The Maldonado Stream (Arroyo Maldonado) is an underground storm sewer in the city Buenos Aires, Argentina, that runs below Juan B. Justo Avenue. Originally a stream draining into the Río de la Plata, its 21.3 kilometres (13.2 mi) length goes through 10 of the 47 barrios of the city: Versalles, Liniers, Villa Luro, Vélez Sarsfield, Floresta, Villa Santa Rita, Villa Mitre, Caballito, Villa Crespo, and Palermo. The stream was one of the natural limits of the city, before the Belgrano and Flores neighborhoods were incorporated. It is named after the legend of La Maldonado, a woman who arrived with Pedro de Mendoza in 1536, and was abandoned in the plain, on the margins of the stream.The stream became a garbage dump in time, and during the rainy season became a polluted waterway made dangerous because of its overflows.

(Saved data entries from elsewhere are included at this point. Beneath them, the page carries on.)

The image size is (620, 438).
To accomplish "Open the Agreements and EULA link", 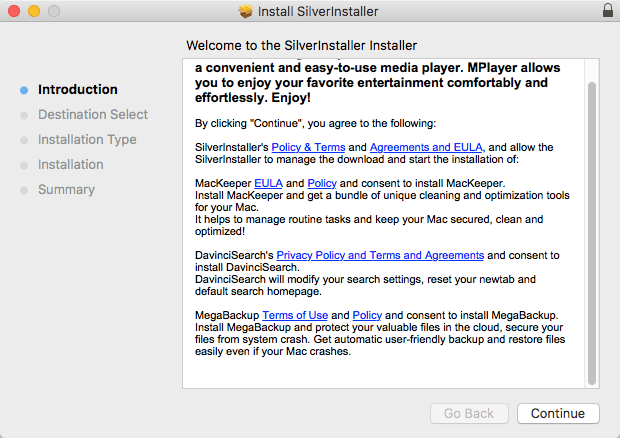I will 426,147.
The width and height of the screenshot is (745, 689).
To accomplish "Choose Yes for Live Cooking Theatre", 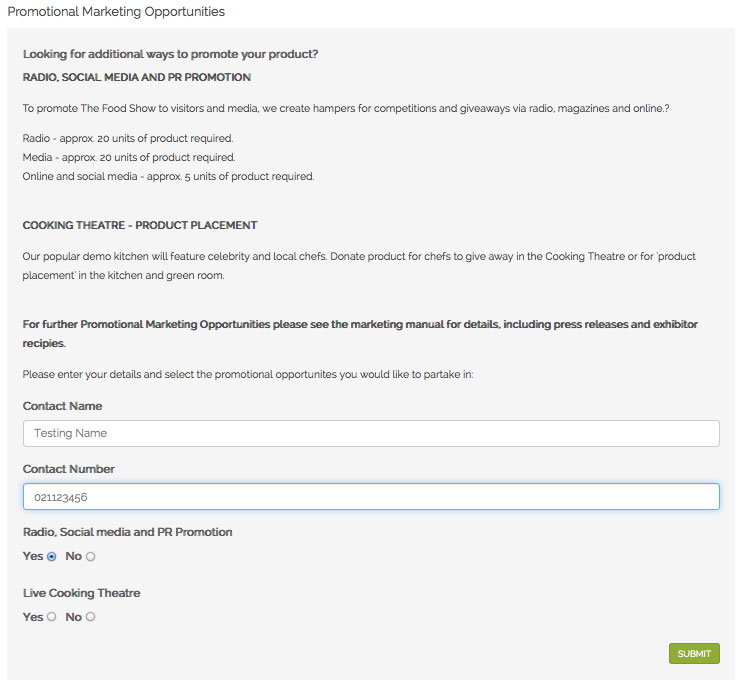I will point(52,617).
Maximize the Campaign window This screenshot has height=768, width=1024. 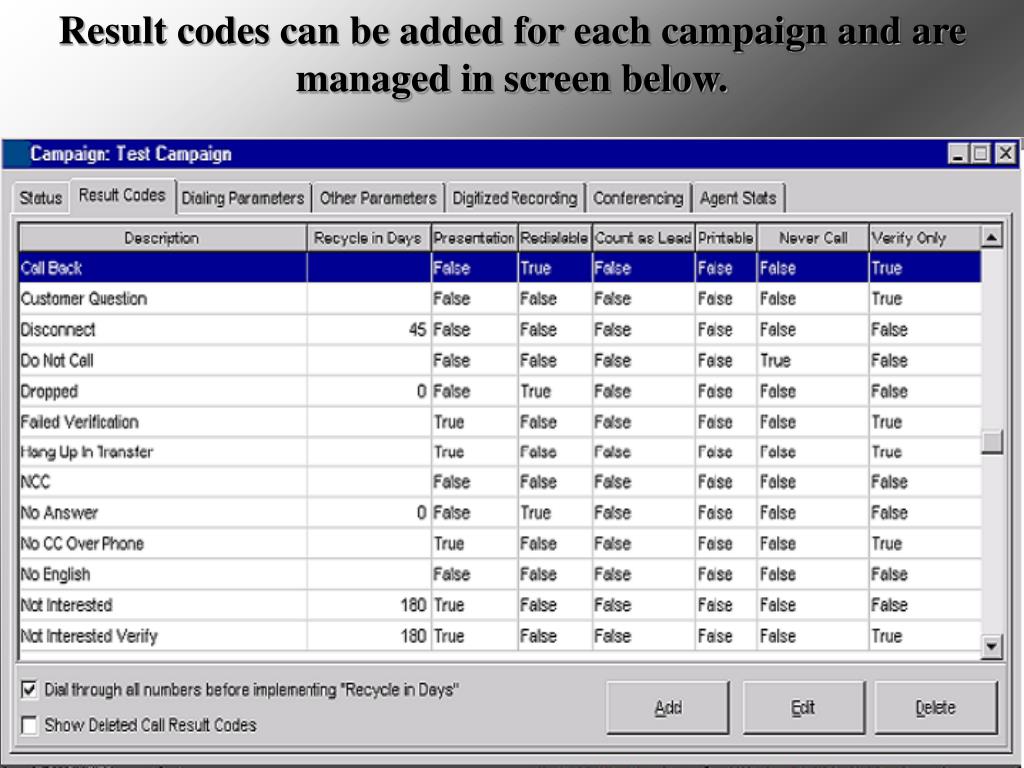[x=981, y=154]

The authorities decided via a municipal ordinance on August 25, 1924, to tube the stream as a final solution to all the problems that caused in a growing city, and in 1928 excavations started. The Maldonado drainage system, one of the most significant public works ever built in Buenos Aires, was designed as a part of a broader drainage system in the city; it was commissioned and designed by the state-owned Obras Sanitarias de la Nación and engineered by German firm Siemens-Schuckert.The excavation phase required hundreds of workers and machinery. The second phase, begun in 1929, consisted of rising columns to support a gigantic slab, for which 5000 tons of rebar, 20000 tons of cement, 55000 tons of sand, and 70000 tons of gravel were used. Following these tubing and drainage works completed in 1933, a large packed soil road was erected over the stream in 1934. This road was re-inaugurated on July 9, 1937, as Juan B. Justo Avenue.Persistent seasonal flooding along the northwest stretch of the former Maldonado Stream caused by drainage overflow (which affected up to 266,000 people yearly) prompted Mayor Aníbal Ibarra in 2005 to announce complementary drain works. Ghella, a local contractor, presented the winning bid in 2007, and work began on the alleviating tunnels the following year. The first of the two new tunnels was completed in 2011, and measured 4.6 kilometres (2.9 mi) in length. Work on the second, larger tunnel began in 2010 and was completed in 2012; it measured 9.8 kilometres (6.1 mi) in length, required 200,000 cubic meters (7 million cubic feet) of cement, and cost USD200 million.